THE EXERCISE.
Continue the article below about the Mr. Sub sandwich chain from the point where it ends.

TEXT SHOWN.

Mr. Sub (stylized MR.SUB), originally called Mr. Submarine before the 1990s, is a Canadian chain of over 200 submarine sandwich shops. The first store was opened in 1968 in Toronto's Yorkville neighbourhood, which was then known for its "hippie" culture.

As of 2015, Mr. Sub has seven restaurants across India, one in Dubai, and one in Saudi Arabia with the rest being located in Canada.

History
Mr. Sub was founded in Toronto, Canada, in 1968 by two friends, Jack Levinson, an accounting clerk, and Earl Linzon, a gym teacher, with $1500 start-up capital ().

The first Mr. Sub restaurant, then called Mr. Submarine, opened at 130 Yorkville Avenue, on the ground floor of a converted Victorian row house. After a positive response, the two founders opened a second restaurant five months later.

In 1972, Mr. Submarine sold its first franchise, and officially became Mr. Sub in 1990.

After the mid-1990s Mr. Sub went into decline, due to introduction of the Subway franchise in Canada. There was speculation in 2005 that Michael Bregman, the former owner of the Second Cup coffee chain, was contemplating a purchase of the chain. Other names floated as possible suitors have included Swiss Chalet parent Cara Operations and KFC operator Priszm Canadian Income Fund. The doughnut chain Country Style was briefly interested in Mr. Sub in 2005.

On August 18, 2011, MTY Food Group, which by then owned Country Style, announced that it would acquire Mr. Sub at the end of October 2011 for $23 million.

Mr. Sub was originally the only major franchise retailer of submarine sandwiches in Canada, until the arrival of American chains such as Subway. It now faces stiff competition from several quick service restaurant brands, surviving in small town and countryside markets, and regular take-out locations that have always served the sandwich.

Products
Mr. Sub's main product is the submarine sandwich (or "sub"); a long roll, similar to a baguette, filled with meat, cheese, sauces, and vegetables. Other products include, wraps, soups, salads, baked goods, and panini grilled sandwiches. Mr. Sub also purveys some signature products.

Records in a dataset
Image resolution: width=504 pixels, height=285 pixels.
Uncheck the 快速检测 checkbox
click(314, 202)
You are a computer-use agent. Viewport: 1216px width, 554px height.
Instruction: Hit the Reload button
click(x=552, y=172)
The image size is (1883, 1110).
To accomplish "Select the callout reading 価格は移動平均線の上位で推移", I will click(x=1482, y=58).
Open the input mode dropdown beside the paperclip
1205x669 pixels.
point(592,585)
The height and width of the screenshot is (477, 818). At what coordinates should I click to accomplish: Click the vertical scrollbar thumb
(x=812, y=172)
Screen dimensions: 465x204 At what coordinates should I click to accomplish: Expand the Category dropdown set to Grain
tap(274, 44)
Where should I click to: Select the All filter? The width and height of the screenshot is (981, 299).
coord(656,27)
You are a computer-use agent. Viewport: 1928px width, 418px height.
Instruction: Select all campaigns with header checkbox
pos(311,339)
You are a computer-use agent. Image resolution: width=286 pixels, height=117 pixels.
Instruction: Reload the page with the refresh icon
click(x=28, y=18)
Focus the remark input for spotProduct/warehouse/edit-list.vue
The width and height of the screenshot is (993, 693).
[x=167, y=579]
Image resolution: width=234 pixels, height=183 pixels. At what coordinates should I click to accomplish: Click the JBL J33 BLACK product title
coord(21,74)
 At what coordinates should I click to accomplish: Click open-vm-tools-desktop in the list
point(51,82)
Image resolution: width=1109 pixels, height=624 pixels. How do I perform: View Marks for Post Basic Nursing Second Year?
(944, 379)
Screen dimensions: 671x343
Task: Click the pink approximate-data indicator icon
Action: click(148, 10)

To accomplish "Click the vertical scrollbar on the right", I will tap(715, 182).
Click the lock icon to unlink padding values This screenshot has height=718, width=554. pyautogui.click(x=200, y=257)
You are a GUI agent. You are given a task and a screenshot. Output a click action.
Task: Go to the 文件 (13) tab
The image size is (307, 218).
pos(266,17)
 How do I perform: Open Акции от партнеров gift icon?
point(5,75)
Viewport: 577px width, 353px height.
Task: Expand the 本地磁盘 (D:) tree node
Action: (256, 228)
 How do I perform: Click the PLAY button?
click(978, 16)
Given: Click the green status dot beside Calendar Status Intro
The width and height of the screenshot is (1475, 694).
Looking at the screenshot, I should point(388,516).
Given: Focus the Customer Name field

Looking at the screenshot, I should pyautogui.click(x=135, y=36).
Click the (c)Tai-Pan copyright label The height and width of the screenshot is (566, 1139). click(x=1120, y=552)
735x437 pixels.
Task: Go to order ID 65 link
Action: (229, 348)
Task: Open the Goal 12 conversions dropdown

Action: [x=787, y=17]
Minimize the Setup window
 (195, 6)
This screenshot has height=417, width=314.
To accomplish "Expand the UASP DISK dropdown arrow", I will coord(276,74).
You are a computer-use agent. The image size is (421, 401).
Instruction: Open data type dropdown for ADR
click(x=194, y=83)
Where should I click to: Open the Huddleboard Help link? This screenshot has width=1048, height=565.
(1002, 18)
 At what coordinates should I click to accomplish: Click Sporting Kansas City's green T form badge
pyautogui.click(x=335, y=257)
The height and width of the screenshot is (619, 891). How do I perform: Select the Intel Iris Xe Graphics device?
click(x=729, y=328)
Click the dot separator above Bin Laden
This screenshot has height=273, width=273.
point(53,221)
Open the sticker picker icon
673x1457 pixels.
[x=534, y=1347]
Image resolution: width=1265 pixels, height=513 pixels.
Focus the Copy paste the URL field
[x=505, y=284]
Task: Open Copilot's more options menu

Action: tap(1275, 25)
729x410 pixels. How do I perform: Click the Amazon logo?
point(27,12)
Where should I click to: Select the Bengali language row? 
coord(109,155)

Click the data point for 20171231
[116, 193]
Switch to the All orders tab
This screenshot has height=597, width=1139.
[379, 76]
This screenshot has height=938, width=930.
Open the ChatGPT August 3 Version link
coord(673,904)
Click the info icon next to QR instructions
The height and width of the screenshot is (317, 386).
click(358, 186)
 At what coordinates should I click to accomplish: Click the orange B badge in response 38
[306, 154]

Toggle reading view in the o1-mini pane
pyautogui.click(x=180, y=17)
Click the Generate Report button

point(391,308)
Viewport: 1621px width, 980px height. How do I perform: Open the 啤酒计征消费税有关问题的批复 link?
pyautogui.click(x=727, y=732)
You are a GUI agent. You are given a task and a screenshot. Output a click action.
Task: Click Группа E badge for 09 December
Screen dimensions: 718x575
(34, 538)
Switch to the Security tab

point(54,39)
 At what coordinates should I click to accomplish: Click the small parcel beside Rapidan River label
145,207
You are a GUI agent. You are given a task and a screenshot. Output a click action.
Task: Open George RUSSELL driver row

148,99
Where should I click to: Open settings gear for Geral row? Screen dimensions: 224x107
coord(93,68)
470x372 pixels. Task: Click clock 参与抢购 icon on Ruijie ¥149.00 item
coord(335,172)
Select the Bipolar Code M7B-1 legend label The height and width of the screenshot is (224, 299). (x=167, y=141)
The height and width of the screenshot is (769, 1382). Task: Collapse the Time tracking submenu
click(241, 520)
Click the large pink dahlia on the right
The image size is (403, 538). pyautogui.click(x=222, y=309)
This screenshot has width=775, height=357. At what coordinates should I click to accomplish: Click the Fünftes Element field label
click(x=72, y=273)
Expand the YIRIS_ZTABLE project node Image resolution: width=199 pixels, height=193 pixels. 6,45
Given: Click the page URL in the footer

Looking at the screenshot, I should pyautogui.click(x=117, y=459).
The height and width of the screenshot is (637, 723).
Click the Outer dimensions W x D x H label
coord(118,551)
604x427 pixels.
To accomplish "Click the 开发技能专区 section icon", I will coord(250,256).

RESULT OF THE TASK.
Marketing
Mr. Sub uses various marketing channels. Some of the marketing methods that Mr. Sub has adapted into its operations include: strategic partnerships with the country's most visible sports franchises, national promotions, and ongoing in-restaurant campaigns.

Such marketing initiatives allow Mr. Sub to interact with their large and growing consumer base. Mr. Sub occasionally tries to change its campaigns and promotional activities. It made use of the very relaxed marketing approach and slogan known as "Oh Canada, Oh Mr. Sub!". Mr. Sub had launched a TV campaign that reminds consumers of the brand's Canadian identity. "We wanted to highlight the personality of our Canadian company," said Rita McParland, vice-president of marketing at Mr. Sub.

The following slogans, in chronological order, have been used by Mr. Sub: "Lub my Sub"; "Fresh thinking is what we are"; "Taste a Canadian Tradition"; "It's not a sandwich it's a Sub"; "There's always something good going down at Mr. Sub"; and "Oh Canada, Oh Mr. Sub". The business' current slogan is "Yours Since 1968".

In 1982 a Toronto store was used as a filming location for the TV movie “When We First Met” starring child star Amy Linker from CBS’s Square Pegs.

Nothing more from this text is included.